*Task details*. Below are records that contain pictures; transcribe the text exactly and omit the pictures.

(Records supplied)

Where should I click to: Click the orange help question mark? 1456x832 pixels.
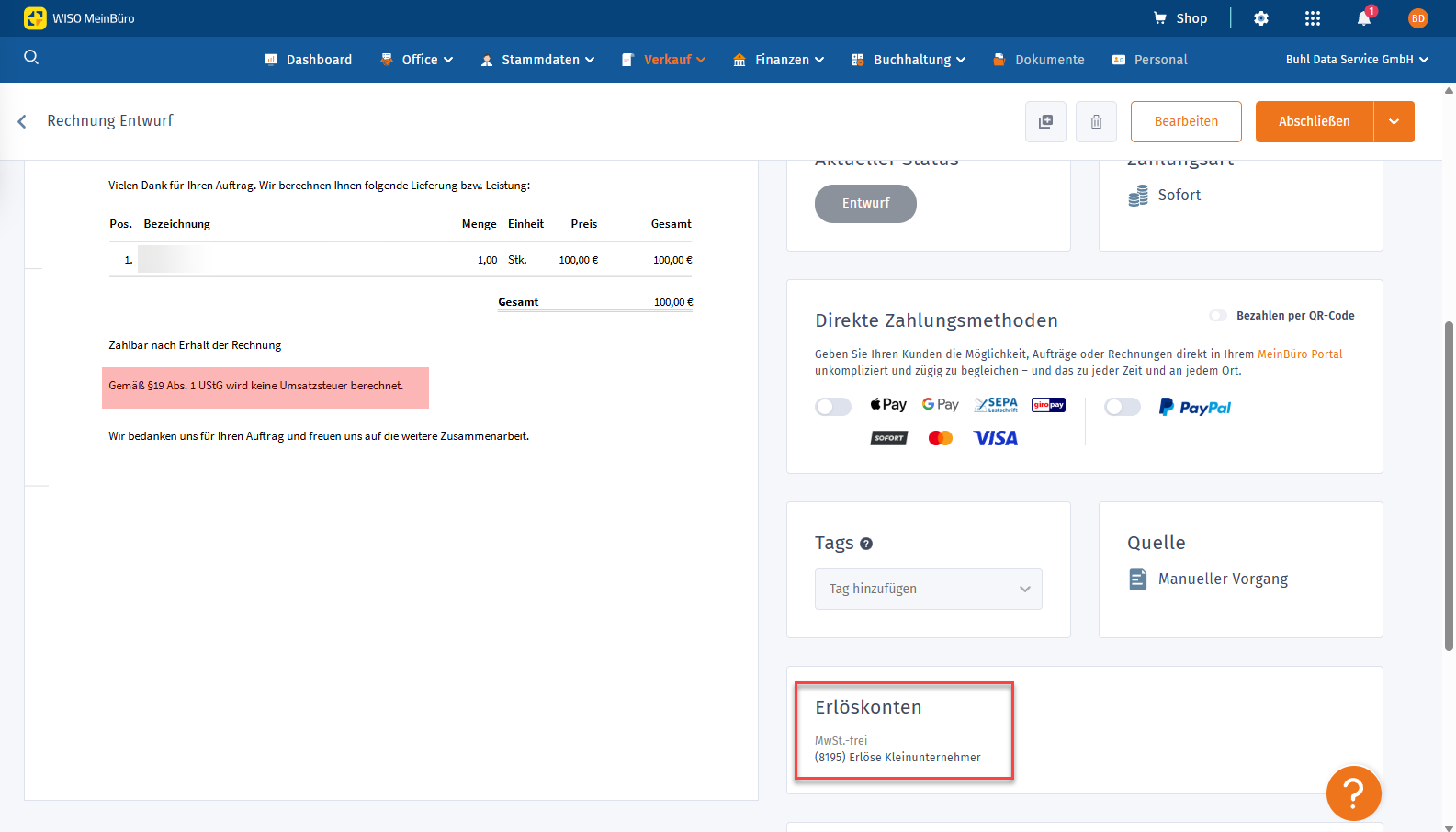(x=1353, y=793)
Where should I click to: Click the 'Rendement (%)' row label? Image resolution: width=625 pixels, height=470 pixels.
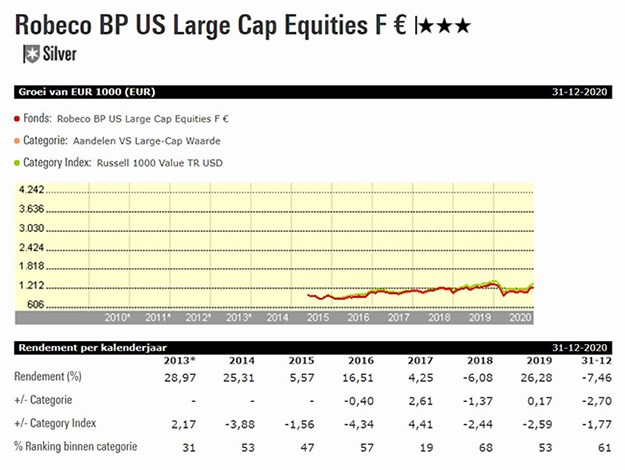[48, 376]
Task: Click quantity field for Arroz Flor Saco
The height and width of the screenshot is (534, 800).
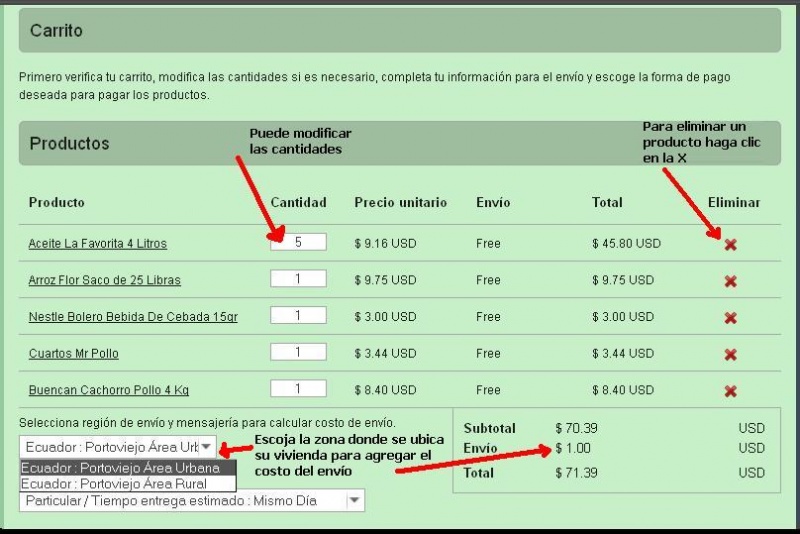Action: point(298,279)
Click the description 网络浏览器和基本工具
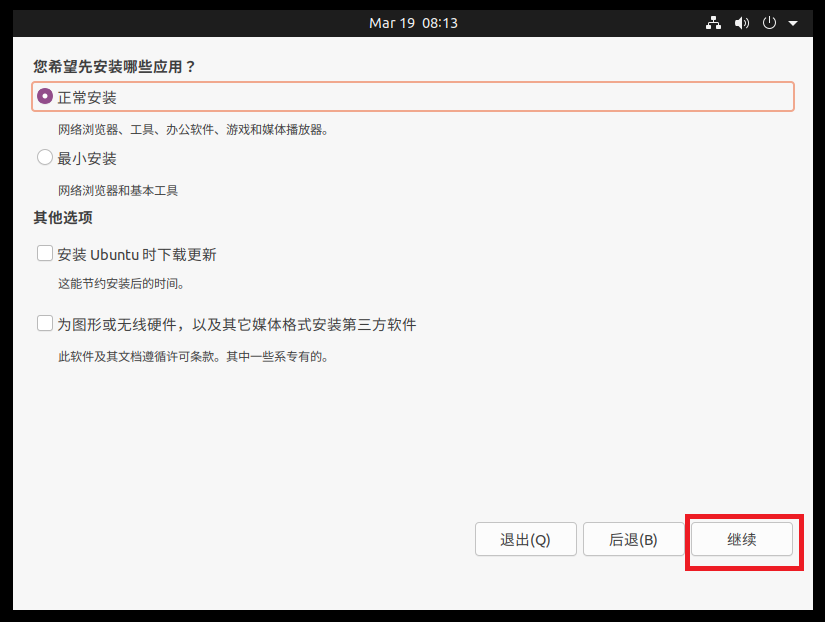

(End Records supplied)

*Output below*.
Where should I click to: Click the orange help question mark? 1456x832 pixels.
(x=1353, y=793)
Where should I click to: Click the 'Rendement (%)' row label? Image resolution: width=625 pixels, height=470 pixels.
[48, 376]
Task: Click quantity field for Arroz Flor Saco
The height and width of the screenshot is (534, 800).
Action: point(298,279)
Click the description 网络浏览器和基本工具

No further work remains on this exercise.